Wanneer de werkgever : - ofwel niet vóór 30 april 2009 is ingegaan op de schriftelijke vraag van de werknemer; - ofwel uiterlijk op 31 december 2009 geen of te weinig opleidingsdagen aan de werknemer heeft aangeboden, worden de niet toegekende opleidingsdagen naar keuze van de werknemer door hem opgenomen onder de vorm van hetzij betaald verlof, hetzij opleidingsdagen binnen het opleidingsaanbod georganiseerd door CEVORA. In dit laatste geval richt de werknemer zijn verzoek om opleidingsdagen aan CEVORA. In alle gevallen worden deze dagen gelijkgesteld met gepresteerde arbeidsdagen. § 2. De onder artikel 2, § 2, voorziene opleidingsdag is een beroepsopleiding die door CEVORA wordt gegeven. Om die opleidingsdag te genieten, moet de bediende zich wenden tot CEVORA. Per volledige opleidingsdag die hij volgt, ontvangt de bediende vanwege CEVORA een premie van 40 EUR als forfaitaire tegemoetkoming in zijn verplaatsings- en opleidingskosten.

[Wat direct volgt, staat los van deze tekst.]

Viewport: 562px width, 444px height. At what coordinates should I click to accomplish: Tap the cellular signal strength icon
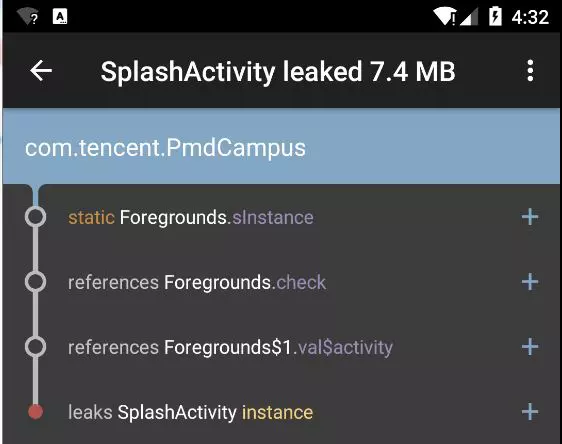(x=469, y=16)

Deze opleidingsdag wordt niet als arbeidstijd beschouwd en wordt niet als zodanig bezoldigd. Daarenboven komt deze opleidingsdag niet in aanmerking voor het betaald educatief verlof.
Art. 4.De nadere regelen van het recht op leiding zoals bepaald in artikel 2, § 1, van deze collectieve arbeidsovereenkomst kunnen in de onderneming als volgt worden vastgelegd : § 1. Ondernemingen met vakbondsafvaardiging 1) Ondernemingen die reeds een opleidingsplan voor de periode 2006-2007 opmaakten en het lieten registreren Deze ondernemingen kunnen het opleidingsplan, met instemming van de ondertekenende partijen, verlengen met een eenvoudige brief (met vermelding van hun RSZ-nummer) aan het « Sociaal Fonds van het A.N.P.C.B. », (hierna « sociaal fonds » genoemd). De verlenging moet gebeuren tussen 1 oktober 2007 en 31 maart 2008. 2) Ondernemingen met vakbondsafvaardiging die nog geen opleidingsplan opmaakten In de ondernemingen met een vakbondsafvaardiging kan tussen 1 oktober 2007 en 31 maart 2008 een bedrijfseigen opleidingsplan worden overeengekomen.Om geldig te zijn, moet dat plan de instemming krijgen van de meerderheid van de leden van de vakbondsafvaardiging. In het opleidingsplan kunnen de inhoud, het tijdstip, de doelgroep en alle andere regels van de opleiding volledig autonoom worden vastgelegd.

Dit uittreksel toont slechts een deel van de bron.